The Jupiter man starts with forensic scrutiny of the balance sheet, the cash flow statement and the profit and loss account. The focus is purely on the statutory numbers not those which have been adjusted by management.

PORTFOLIO POSITIONS

Jupiter UK Special Situations is invested in names ranging from energy giant BP (BP.) and mining group Rio Tinto (RIO) – to banking provider HSBC (HSBA), insurer Aviva (AV.) and drugs specialist GSK (GSK).



Interestingly, Whitmore sold shares in Sensodyne-to-Panadol maker Haleon (HLN) following its spin-out from GSK as they were ‘too expensive for us’ and he saw ‘better opportunities’ elsewhere. Among the strong recent contributors is BAE Systems (BA.), the defence giant that has been ‘sharply reappraised as to the valuation of its franchise’. Whitmore initiated the position in the FTSE 100 firm ‘about four or five years ago’ when the shares were very lowly valued and seen as ‘exceptionally dull, but people now understand that the defence of the free world is very, very important’.

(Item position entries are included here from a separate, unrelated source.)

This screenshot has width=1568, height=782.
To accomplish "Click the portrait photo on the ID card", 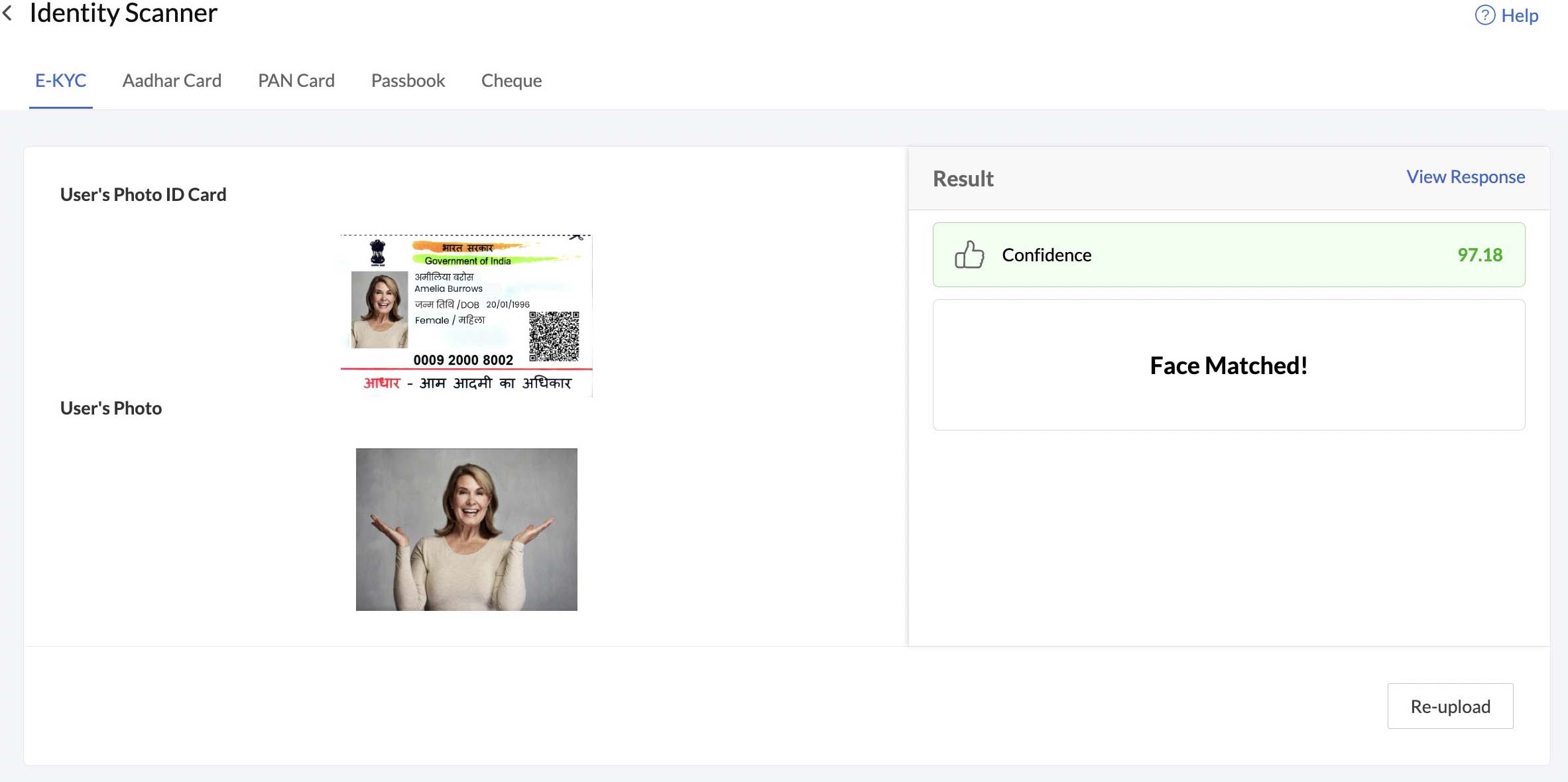I will click(379, 309).
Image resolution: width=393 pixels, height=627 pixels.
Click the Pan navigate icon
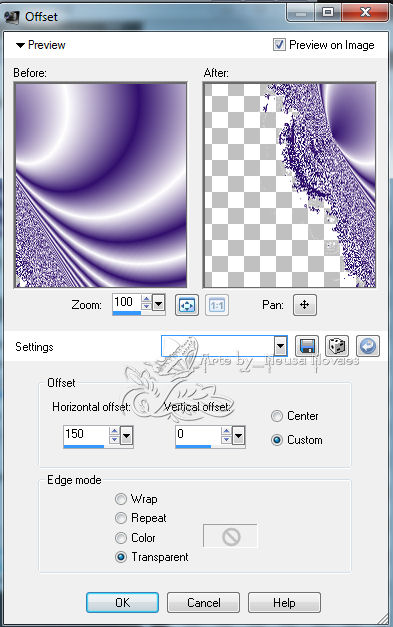click(x=305, y=305)
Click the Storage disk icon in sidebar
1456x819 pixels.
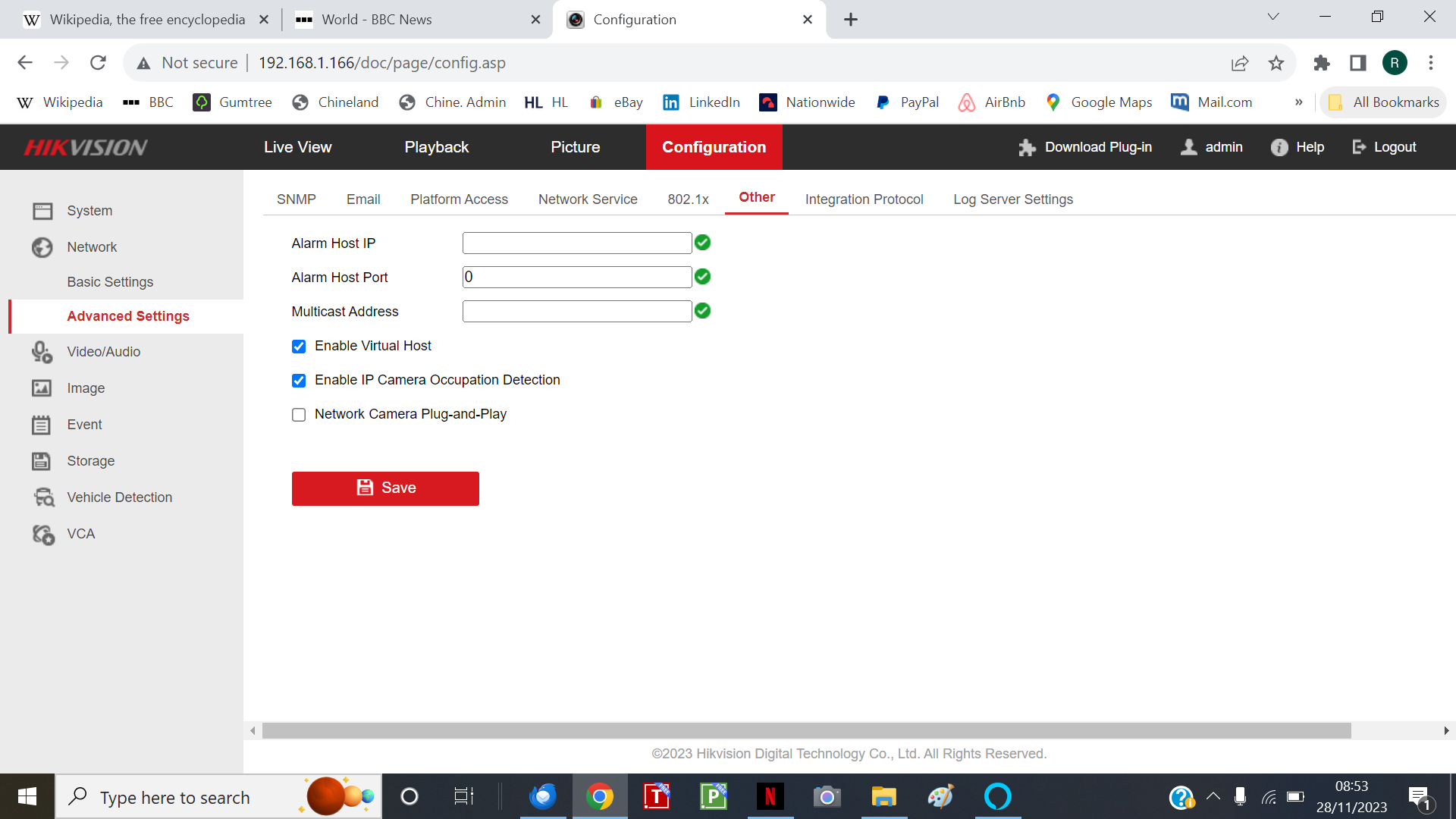coord(41,461)
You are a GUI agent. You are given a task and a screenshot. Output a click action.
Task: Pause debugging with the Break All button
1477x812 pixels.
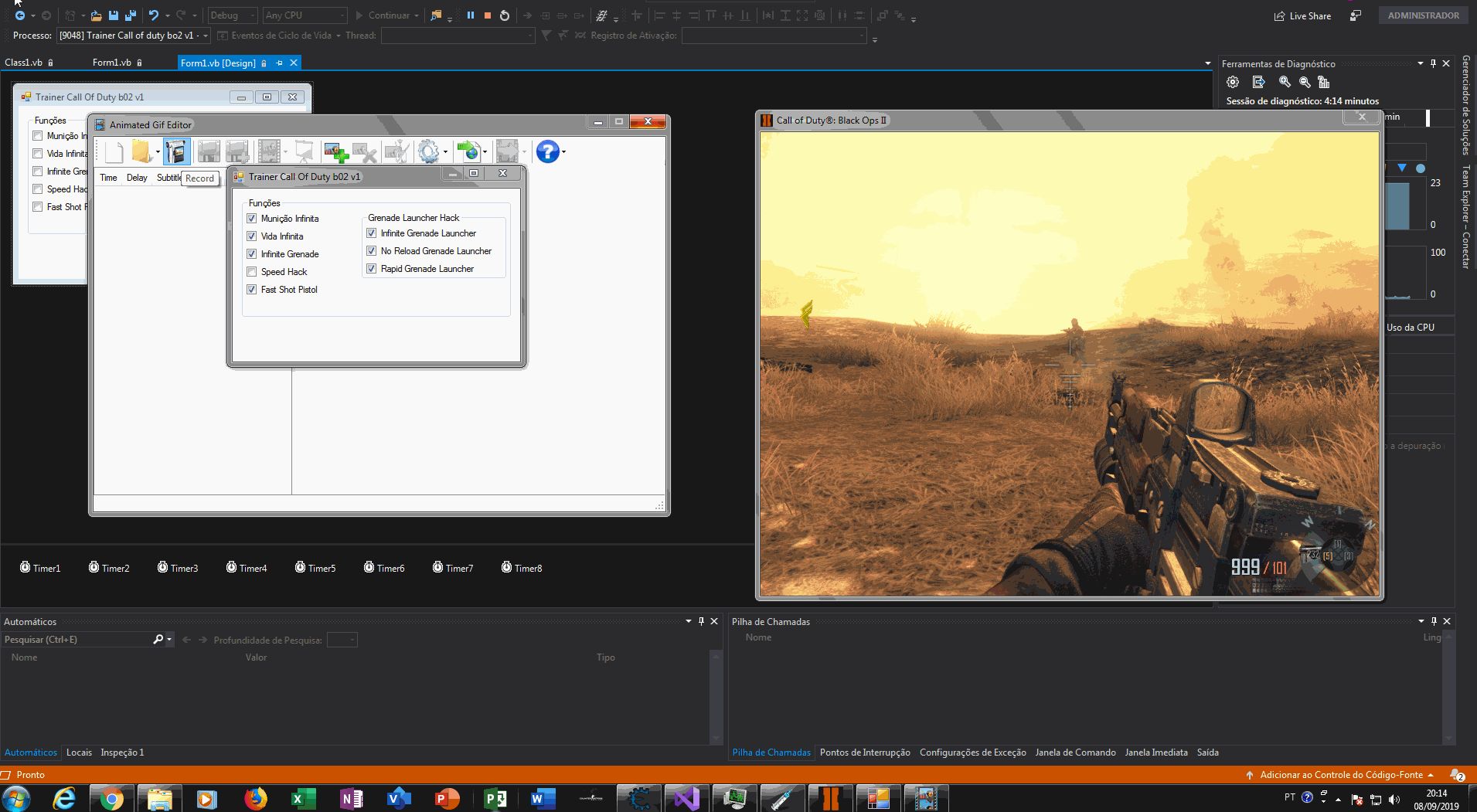click(x=470, y=15)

While at least 70% of the fund is invested in UK stocks, up to 30% of the portfolio can be allocated to other assets including overseas-based companies. Whitmore initiated a position in microchips giant Intel (INTC:NASDAQ) in 2022 on the basis of its strong franchise and attractive valuation.

Intel’s poor performance over the last six to nine months reflects worries about a correction in demand for PCs and Whitmore recalls that Intel slipped up and lost its way about five years ago, making missteps in its process technology and losing the lead over Taiwan Semiconductor Manufacturing Company (2330:TPE).

But new management led by CEO Pat Gelsinger is trying to ‘put Intel back on a better path’. Patient investor Whitmore believes that if Intel can turn things round, the upside is ‘very considerable’ and if not, the downside is ‘limited’. His team are always thinking about the ‘asymmetry of risk/reward and trying to find companies where we think the upside is a multiple of the downside’.

One rival fund manager recently described Imperial Brands (IMB), a top 10 position in Jupiter UK Special Situations, as a ‘burning platform’. The thoughtful Whitmore concedes that tag would have been accurate a few years ago, but the cigarettes maker is now on a firmer footing, able to make investments to help it transition from a heavy reliance on cigarettes to next generation products.

Previously, Whitmore observes, the Davidoff, John Player Special and Lambert & Butler maker was losing market share in most of its key markets and spending money, not very wisely as it turned out, on next generation products.

But new management, steered by CEO Stefan Bomhard, have got to grips with the business in Whitmore’s view and Imperial is now taking market share in aggregate across its top five categories, not in each one, but in aggregate, and the fundamentals of the business are much improved in terms of how it is run. Imperial Brands was late to next generation products, but Whitmore notes the new management team is ‘trialing and testing and launching, and they want to be a “fast-follower” in heat-not-burn, vaping and oral’.

NERVES OF STEEL

Whitmore’s other holdings include HSBC, the global banking giant whose UK subsidiary recently stepped up and paid £1 to take over the UK arm of Silicon Valley Bank.

He points out that in the last six years, SVB was growing its assets very fast, by 30% per year in fact, and ‘very fast growing banks or insurance companies are dangerous’. He notes in contrast that HSBC’s balance sheet has hardly grown in the last six years. ‘Well-run banks can deliver good returns,’ he argues.

He is also backing new management to turn things round at Smith & Nephew (SN.), the medical devices company where one of three divisions has proved problematic. ‘Two of the divisions have done very well – Advanced Wound Management and the sports injury business (Sports Medicine),’ explains Whitmore, adding that the Orthopaedics business has been poorly run.

He also points out that Smith & Nephew has had too much inventory, what it had got wasn’t in the right place, and Smith & Nephew hasn’t been able to provide the right inventory sets to the surgeons at the right time, especially in the US. ‘That has meant that when procedures were fast to recover post-Covid, Smith & Nephew did not recover as fast, but the new management team has got a plan to put that business back into a better position.’